HIV disease, treatment characteristics and laboratory assays. Clinical and laboratory data were ascertained via comprehensive neuromedical evaluations consisting of a structured clinician-administered interview, physical and neurological examinations, and standard laboratory assays as previously described [29]. Blood was drawn by venipuncture. Participants were not fasted prior to venipuncture. Levels of HIV RNA in plasma were measured via reverse transcriptase-polymerase chain reaction (Amplicor, Roche Diagnostics, Indianapolis, IN, USA) and were considered undetectable below the lower limit of quantitation of 50 copies/mL. Nadir CD4+ T-cells were by self-report and current CD4 by flow cytometry. CD4+ T lymphocyte recovery on ART was calculated as the difference between the current and the nadir CD4. LPS was measured by ELISA (Cusabio; https://www.cusabio.com; accessed on 21 September 2021). Soluble CD14 (sCD14) was quantified using assay kit from R&D (https://www.rndsystems.com/products/human-cd14-quantikine-elisa-kit_dc140, accessed on 21 September 2021).

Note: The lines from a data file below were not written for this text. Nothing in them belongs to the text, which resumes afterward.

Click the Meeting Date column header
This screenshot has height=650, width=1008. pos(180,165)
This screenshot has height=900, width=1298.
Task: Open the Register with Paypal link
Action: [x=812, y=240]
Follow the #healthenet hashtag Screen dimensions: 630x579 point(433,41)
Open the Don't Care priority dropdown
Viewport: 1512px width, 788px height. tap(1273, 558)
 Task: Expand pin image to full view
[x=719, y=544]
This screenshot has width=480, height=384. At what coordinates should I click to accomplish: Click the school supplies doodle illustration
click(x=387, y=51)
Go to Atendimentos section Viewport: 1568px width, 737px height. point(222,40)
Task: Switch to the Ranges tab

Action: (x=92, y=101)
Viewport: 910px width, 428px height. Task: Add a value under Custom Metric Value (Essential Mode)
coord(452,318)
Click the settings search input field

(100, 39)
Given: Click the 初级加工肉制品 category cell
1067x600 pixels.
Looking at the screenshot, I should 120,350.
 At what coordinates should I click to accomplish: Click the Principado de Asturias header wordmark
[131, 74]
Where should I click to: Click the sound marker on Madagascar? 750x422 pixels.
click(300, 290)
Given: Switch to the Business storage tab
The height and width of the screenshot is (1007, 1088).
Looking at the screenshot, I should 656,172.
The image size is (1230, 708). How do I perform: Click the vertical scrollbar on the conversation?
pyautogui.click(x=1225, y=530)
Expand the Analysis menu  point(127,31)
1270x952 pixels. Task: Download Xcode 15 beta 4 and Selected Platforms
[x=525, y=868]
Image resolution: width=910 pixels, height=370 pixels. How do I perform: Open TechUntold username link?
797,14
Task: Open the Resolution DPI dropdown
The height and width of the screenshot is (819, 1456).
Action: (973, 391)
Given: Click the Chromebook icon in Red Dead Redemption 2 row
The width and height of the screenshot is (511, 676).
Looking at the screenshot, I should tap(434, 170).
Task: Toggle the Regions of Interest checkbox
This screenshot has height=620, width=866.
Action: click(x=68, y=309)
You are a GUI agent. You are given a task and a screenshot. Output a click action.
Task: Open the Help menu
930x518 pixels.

Occludin was measured by ELISA (Cosmo Bio; https://www.cosmobiousa.com/products/human-occludin-ocln-elisa-kit, accessed on 21 September 2021).
Characterization of the gut microbiome. Stool was collected according to a standardized protocol. Participants unable to provide specimen at the on-site visit were provided with supplies (paper commode for specimen collection, fecal collection tube with screwcap and spoon, large ziplock specimen bag, brown paper bag, labels, spill pads, nitrile powder free gloves, ice pack, insulated bag for transport, instructions) to collect and freeze stool off site and return it within 24-h. Stool samples were aliquoted into 5 equal parts, one gram was homogenized and processed in a nucleic acid preservative and stored at -80C for 16S rRNA gene amplicon sequencing. Gut microbial diversity was characterized using 16S rRNA sequencing and indexed by Faith’s phylogenetic diversity (PD) [30,31]; we performed a secondary parallel analysis using the Shannon index of alpha diversity. DNA extraction and 16S rRNA gene amplicon sequencing both were done using Earth Microbiome Project (EMP) standard protocols (http://www.earthmicrobiome.org/protocols-and-standards/16s, accessed on 21 September 2021). DNA was extracted with the Qiagen MagAttract PowerSoil DNA kit (https://www.qiagen.com/us/shop/new-products/magattract-powersoil-dna-isolation-kit/, accessed on 21 September 2021) as previously described [5]. Amplicon PCR was performed on the V4 region of the 16S rRNA gene using the primer pair 515f to 806r with Golay error-correcting barcodes on the reverse primer. Amplicons were barcoded and pooled in equal concentrations for sequencing. The amplicon pool was purified with the MO BIO UltraClean PCR cleanup kit (https://www.qiagen.com/us/shop/new-products/ultraclean-96-pcr-cleanup-kit/, accessed on 21 September 2021) and sequenced on the Illumina MiSeq sequencing platform 9 (https://www.illumina.com/systems/sequencing-platforms/miseq.html, accessed on 21 September 2021). Via Qiita, sequences were demultiplexed using QIIME 1.9.1 split_libraries using the Golay error-correcting properties of the EMP primers, with default parameters (1.5 max_barcode_erros, 3 max_bad_run_length, 3 phred_quality_threshold, rev_comp_barcode set to true, golay_12 error correction scheme). Sequences were trimmed to 150 bp then further quality processed and denoised using deblur 1.1.0 with default parameters in qiita (mean per nucleotide error rate 0.005, indel probability 0.01, default positive and negative filtering databases). SEPP phylogenetic insertion was used against the Greengenes_13.8 database.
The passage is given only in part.